Nessuno, però, ha fatto allusione alla riduzione dell’orizzonte dello spazio di confronto.

La selezione algoritmica risponde al bisogno di appartenenza insito negli esseri umani, ma non ci lascia un pieno controllo: una volta che l’utente è entrato in piattaforma, l’interazione -commentare, condividere, like-  si sviluppa all’interno di uno spazio prestabilito e con contenuti dettagliatamente selezionati.
Indipendentemente dal fatto che interagisca, l’utente non ha potere sulla decisione di quali post, tra la moltitudine, compariranno all’interno della propria feed e non ha potere sul loro ordine temporale.

Eli Pariser, amministratore delegato della UpWorthy e presidente del consiglio d’amministrazione di MoveOn.org, argomenta nel video sottostante i possibili rischi legati ai meccanismi di filtraggio.

Questione di prospettive

“ La violenza può essere usata solo negativamente; il denaro  può essere usato solo su due dimensioni: il dare e il togliere. Ma la conoscenza e i pensieri  possono trasformare le cose, muovere le montagne e far apparire permanente un potere effimero.”

Geoff Mulgan 2007

Ad oggi, se si pensa alla struttura che è alla base di piattaforme come Facebook,  la visone di Jhon Perry Barlow su quello che sarebbe dovuto essere lo spazio  in rete è mutata notevolmente.

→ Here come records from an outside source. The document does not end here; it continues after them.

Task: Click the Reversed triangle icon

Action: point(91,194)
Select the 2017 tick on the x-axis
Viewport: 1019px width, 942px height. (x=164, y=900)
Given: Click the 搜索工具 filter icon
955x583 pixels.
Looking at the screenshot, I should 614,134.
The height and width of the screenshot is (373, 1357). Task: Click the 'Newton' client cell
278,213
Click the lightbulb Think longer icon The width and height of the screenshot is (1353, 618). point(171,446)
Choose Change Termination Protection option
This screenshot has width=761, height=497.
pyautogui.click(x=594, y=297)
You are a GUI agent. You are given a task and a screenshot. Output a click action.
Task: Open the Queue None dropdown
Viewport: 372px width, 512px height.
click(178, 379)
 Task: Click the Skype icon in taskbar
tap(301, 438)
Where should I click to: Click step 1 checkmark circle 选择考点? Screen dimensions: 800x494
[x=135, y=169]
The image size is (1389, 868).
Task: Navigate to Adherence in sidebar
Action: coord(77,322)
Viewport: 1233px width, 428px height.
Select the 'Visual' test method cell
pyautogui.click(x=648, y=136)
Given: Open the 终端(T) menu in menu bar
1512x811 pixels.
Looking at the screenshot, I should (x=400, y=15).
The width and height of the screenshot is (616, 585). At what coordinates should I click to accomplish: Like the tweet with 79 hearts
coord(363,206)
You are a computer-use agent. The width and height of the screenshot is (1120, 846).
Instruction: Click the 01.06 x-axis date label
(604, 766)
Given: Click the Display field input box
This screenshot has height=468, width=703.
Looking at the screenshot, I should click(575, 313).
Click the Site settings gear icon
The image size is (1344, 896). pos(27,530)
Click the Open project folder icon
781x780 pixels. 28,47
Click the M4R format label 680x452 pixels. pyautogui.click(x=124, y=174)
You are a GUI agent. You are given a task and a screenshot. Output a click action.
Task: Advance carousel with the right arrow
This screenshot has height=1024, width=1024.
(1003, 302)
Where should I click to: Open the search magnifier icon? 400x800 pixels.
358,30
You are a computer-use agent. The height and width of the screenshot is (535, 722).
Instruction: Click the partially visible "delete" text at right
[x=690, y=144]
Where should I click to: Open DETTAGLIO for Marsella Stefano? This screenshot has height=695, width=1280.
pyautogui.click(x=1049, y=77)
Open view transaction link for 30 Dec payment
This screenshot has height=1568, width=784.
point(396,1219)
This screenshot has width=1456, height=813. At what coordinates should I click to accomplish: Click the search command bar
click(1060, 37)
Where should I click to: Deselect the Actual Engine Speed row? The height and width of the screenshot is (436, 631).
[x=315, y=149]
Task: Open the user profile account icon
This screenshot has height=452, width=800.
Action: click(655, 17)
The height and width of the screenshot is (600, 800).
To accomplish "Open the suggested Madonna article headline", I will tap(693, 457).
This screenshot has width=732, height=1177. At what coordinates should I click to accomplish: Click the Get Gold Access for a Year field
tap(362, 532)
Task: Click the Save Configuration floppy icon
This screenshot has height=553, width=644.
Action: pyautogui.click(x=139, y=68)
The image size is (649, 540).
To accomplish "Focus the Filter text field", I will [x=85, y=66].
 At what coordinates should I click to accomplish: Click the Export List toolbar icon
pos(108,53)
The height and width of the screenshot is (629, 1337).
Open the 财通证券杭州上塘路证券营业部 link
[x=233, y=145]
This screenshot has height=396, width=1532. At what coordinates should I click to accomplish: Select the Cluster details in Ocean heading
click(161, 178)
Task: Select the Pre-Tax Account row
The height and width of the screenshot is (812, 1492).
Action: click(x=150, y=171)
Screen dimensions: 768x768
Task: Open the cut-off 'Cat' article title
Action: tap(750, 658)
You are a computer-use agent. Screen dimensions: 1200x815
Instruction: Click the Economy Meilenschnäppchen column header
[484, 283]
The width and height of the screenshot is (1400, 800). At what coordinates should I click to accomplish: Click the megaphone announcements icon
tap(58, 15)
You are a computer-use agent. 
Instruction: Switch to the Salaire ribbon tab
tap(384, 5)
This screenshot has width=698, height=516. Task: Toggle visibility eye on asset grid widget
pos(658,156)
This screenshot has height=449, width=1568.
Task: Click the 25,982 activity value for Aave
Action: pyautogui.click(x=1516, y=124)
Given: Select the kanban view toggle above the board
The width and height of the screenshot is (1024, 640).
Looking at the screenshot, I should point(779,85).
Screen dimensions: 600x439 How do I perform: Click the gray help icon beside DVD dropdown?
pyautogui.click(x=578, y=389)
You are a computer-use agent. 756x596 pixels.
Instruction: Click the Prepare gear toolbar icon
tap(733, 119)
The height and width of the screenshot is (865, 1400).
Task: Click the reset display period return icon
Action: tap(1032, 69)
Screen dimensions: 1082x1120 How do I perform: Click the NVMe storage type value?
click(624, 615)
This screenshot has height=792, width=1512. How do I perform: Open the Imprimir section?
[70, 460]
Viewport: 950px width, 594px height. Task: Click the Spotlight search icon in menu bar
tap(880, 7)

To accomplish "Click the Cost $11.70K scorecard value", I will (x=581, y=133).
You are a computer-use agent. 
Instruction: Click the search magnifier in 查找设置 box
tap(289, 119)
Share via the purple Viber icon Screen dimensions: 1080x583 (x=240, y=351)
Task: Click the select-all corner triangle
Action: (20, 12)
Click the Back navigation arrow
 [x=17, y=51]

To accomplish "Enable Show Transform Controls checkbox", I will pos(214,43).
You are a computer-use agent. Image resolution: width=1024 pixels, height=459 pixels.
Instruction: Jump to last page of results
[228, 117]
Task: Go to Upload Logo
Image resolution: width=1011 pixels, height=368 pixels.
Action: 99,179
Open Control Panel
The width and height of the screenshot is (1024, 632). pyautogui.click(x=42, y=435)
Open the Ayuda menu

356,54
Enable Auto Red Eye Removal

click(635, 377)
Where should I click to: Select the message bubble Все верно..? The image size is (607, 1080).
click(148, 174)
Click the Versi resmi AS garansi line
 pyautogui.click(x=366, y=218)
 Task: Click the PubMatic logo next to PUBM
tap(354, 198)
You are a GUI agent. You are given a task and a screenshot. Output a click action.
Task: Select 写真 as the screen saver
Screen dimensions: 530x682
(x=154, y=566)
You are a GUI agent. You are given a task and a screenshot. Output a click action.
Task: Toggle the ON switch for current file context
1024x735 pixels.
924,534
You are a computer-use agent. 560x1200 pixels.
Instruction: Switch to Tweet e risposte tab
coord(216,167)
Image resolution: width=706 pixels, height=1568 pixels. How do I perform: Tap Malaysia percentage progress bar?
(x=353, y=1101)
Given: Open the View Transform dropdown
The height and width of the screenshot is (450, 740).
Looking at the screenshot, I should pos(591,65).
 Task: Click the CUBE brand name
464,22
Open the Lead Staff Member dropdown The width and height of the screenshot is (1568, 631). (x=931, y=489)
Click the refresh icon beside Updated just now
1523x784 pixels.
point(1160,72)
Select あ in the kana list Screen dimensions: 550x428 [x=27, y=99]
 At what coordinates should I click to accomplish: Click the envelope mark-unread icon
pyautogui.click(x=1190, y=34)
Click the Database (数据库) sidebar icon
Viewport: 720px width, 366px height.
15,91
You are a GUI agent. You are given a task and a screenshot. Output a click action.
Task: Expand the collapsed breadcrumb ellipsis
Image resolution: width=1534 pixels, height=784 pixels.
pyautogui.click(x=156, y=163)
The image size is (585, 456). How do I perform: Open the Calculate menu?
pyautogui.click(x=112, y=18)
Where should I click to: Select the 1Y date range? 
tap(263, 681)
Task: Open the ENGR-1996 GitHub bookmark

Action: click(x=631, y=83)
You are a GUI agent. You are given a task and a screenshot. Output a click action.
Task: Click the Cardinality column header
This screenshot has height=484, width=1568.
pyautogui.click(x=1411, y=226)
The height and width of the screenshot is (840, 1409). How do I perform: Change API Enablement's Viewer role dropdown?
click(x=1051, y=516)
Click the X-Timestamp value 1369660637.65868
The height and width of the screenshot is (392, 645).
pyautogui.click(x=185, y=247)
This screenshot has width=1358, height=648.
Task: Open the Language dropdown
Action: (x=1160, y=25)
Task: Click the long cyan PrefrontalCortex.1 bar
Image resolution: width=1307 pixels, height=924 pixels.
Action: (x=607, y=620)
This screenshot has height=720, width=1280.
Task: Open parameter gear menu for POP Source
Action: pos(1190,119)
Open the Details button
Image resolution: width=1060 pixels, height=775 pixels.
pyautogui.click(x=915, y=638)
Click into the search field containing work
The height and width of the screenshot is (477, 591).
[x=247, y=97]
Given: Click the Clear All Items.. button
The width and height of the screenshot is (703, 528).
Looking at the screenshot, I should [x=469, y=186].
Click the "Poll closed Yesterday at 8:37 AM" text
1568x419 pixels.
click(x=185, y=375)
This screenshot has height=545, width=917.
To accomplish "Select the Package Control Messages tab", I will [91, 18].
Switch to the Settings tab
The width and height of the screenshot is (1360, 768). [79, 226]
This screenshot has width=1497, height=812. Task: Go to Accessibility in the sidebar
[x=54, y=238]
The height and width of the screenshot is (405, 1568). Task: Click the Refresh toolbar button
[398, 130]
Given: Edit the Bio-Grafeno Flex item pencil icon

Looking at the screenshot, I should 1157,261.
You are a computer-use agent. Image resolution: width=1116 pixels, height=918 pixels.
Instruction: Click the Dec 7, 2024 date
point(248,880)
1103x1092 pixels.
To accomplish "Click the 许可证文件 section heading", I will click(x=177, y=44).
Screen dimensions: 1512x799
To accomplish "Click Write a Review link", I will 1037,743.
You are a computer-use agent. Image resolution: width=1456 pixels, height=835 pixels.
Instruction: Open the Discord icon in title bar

Il diritto di accesso ad Internet è un diritto fondamentale che favorisce l’esercizio di altri diritti: quello di informare e di essere informati, la libertà di espressione e di associazione.
Nel Cyber-spazio, la premessa indispensabile per l’effettivo esercizio di queste libertà dovrebbe essere il principio di neutralità della rete.

Le piattaforme di social network consentono la creazione di ambienti sociali  pieni di possibili risorse, che aumentano potenzialmente il capitale sociale e la possibilità di entrare in uno spazio sempre più proprio; nel sistema, però, regna una gerarchia, dove il potere è insito nella proprietà dell’algoritmo, che risponde al nostro bisogno di appartenenza attraverso i risultati familiari restituiti.
In questa ambivalente realtà, si può ancora parlare di neutralità della rete e di ampliamento dei confini della possibilità di confronto?

Sicuramente l’utilizzo delle risorse avviene sulla base di un agency individuale e di frame culturali  propri dell’utente; un’educazione al consumo dei mezzi di comunicazione, quali i social network, potrebbe essere essenziale per riuscire ad avere uno sguardo critico e responsabile verso le risorse, consapevoli dei meccanismi adoperati dalle aziende proprietarie  per creare l’habitat nel quale ci immergiamo nel momento dell’accesso.
Quando si parla di diritto all’informazione si parla di un diritto “attivo”, e per poter godere di quest’ultimo bisogna riconoscere in primo luogo la necessità di una consapevolezza delle regole del gioco.